The responder executes,
re-sending the same operation and filter with mode of execute,
the bulk_token, the same reason, and a fresh nonce
(nonce_W2tN6bQ9kX4mV8rS). Decoded manifest payload, with a partial
failure:¶
{
"iss": "https://as.example.com",
"aud": "client_secops-console",
"sub": "client_secops-console",
"nonce": "nonce_W2tN6bQ9kX4mV8rS",
"iat": 1793611980,
"exp": 1793612040,
"operation": "revoke",
"results": [
{ "mission_id": "msn_8RfX2Lqv9TqMv4z7sA2bN1k0YpEdHc9-",
"outcome": "applied" },
{ "mission_id": "msn_6VbT1yHn4RwQk9x3zE8sC5j2MpDfL0G-",
"outcome": "already_terminal" },
{ "mission_id": "msn_0JpW3xEr8KtNb5v2qC7mD4h1YsAgF9L-",
"outcome": "error",
"detail": "state store timeout" }
]
}
¶
One Mission was revoked, emitting its own lifecycle signal where
signals run; the completed Mission needed nothing; one failed. The
responder re-runs the dry run over the same filter, reviews the new
count, and executes again: the revoked and completed members report
already_terminal and only the failed one is retried.¶
A wire error returns the matching HTTP status with a JSON object
[RFC8259] body carrying error, error_description, and nonce,
as in the status profile. Per-Mission conditions during a bulk execute
are manifest outcomes (Section 6.3), never wire errors. The codes:¶
| error | HTTP | Description |
|---|---|---|
invalid_request
|
400 | Malformed request: unknown operation, unrecognized filter member, invalid member combination, or a cursor that does not match its caller and filter. |
invalid_bulk_token
|
400 | The bulk token is missing, expired, already used, issued to another caller, or bound to a different operation or filter. |
filter_too_broad
|
400 | The filter matches more Missions than the deployment's declared bound for the requested operation. |
unauthorized
|
401 | Request not authenticated. |
forbidden
|
403 | Caller authenticated but not authorized for the requested operation or filter scope (Section 3.2). |
rate_limited
|
429 | Caller is rate-limited. |
unavailable
|
503 | The AS temporarily cannot serve management requests. |
For rate_limited, the response SHOULD include a Retry-After header
[RFC9110] and a retry_after body member in seconds.¶
This section is non-normative. Common incident shapes compose the two operations directly:¶
Compromised Subject. Filter subject, enumerate to triage, then
bulk revoke (the worked examples above).¶
Decommissioned client. Filter client_id, bulk revoke; every
Mission the retired Agent submitted stops deriving.¶
Key or approval-surface compromise. Filter created_after and
created_before around the compromise window, bulk revoke; every
Mission approved while the surface was suspect is terminated,
regardless of Subject or client.¶
Suspend-first triage.

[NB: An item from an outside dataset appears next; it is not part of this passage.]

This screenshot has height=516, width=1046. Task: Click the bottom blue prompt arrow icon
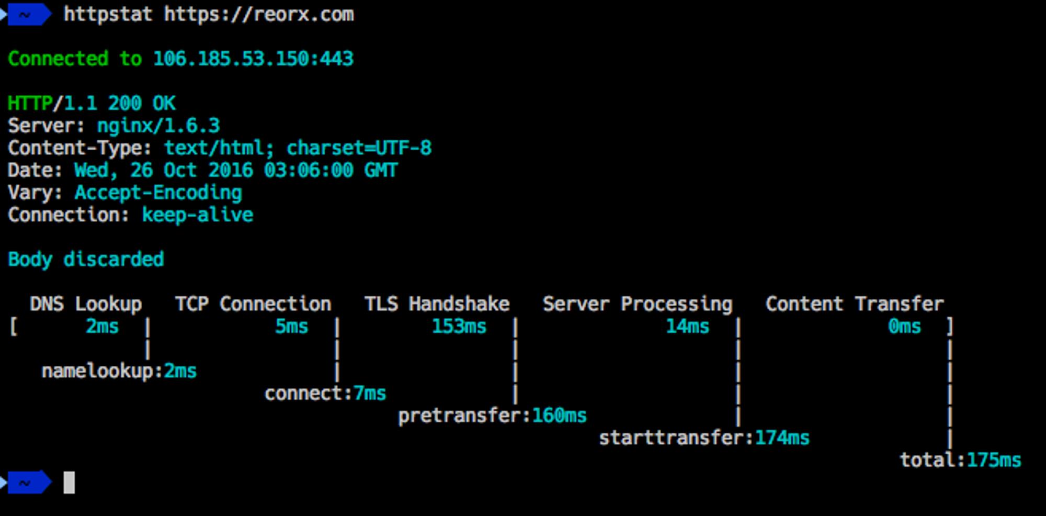26,483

Bulk suspend with suspend_until and
on_expiry of revoke, investigate, then selectively resume
individual Missions through the status profile's lifecycle endpoint;
anything not affirmatively cleared revokes itself at the deadline.¶
What bulk revocation does and does not stop is the security model's revocation-to-action latency table ([I-D.draft-mcguinness-mission-security-model]): each revocation stops new derivation at commit, while tokens already derived persist until the tightest propagation layer the deployment runs cuts them off. Bulk management changes how many Missions one request can stop, not how fast any one revocation propagates.¶
Approver transfer, re-anchoring a Mission's consent to a different
accountable party, is not defined here. Administrative monotonic
narrowing, such as shortening a Mission's expires_at or retiring
a single Authority Set entry, is not defined here. Cross-issuer
enumeration, one query spanning Missions held by multiple Mission
Issuers, is not defined here; a Management Client queries each
issuer it is authorized for separately.¶
An AS that serves the Mission Management endpoint advertises it in its Authorization Server metadata [RFC8414]:¶
mission_management_endpoint:OPTIONAL. A string containing a URL. The URL of the Mission Management endpoint (Section 3). Present when the AS serves it.¶
Because management responses reuse the status profile's signing
discipline, an AS that publishes mission_management_endpoint MUST
also publish mission_status_signing_alg_values_supported
([I-D.draft-mcguinness-oauth-mission-status]).¶
A standalone Mission Issuer (a Mission Authority Server [I-D.draft-mcguinness-mission-authority-server]) MAY serve this surface and, when it does, carries the same member with the same semantics in its discovery document; Section 14 registers the member in the Mission Authority Server Metadata registry.¶
The security considerations of the issuance profile [I-D.draft-mcguinness-oauth-mission] and the status profile [I-D.draft-mcguinness-oauth-mission-status] apply. This section covers what is specific to fleet-scale management.¶
This endpoint is the highest-blast-radius surface in this suite: one authorized request can terminate or suspend every Mission in a filter scope, and one enumeration can disclose a tenant's entire Mission population. Accordingly, the authentication floor of Section 3.1 is at least the lifecycle endpoint's with a distinct management grant, every call including every refusal is audited (Section 3.2), and destructive operations are structurally two-step, since an execute cannot exist without the dry run that pinned its membership.¶
A compromised Management Client is equivalent to an operator
compromise of the Mission Issuer's management plane: within its filter
scope it can enumerate at will and stop or suspend all governed work.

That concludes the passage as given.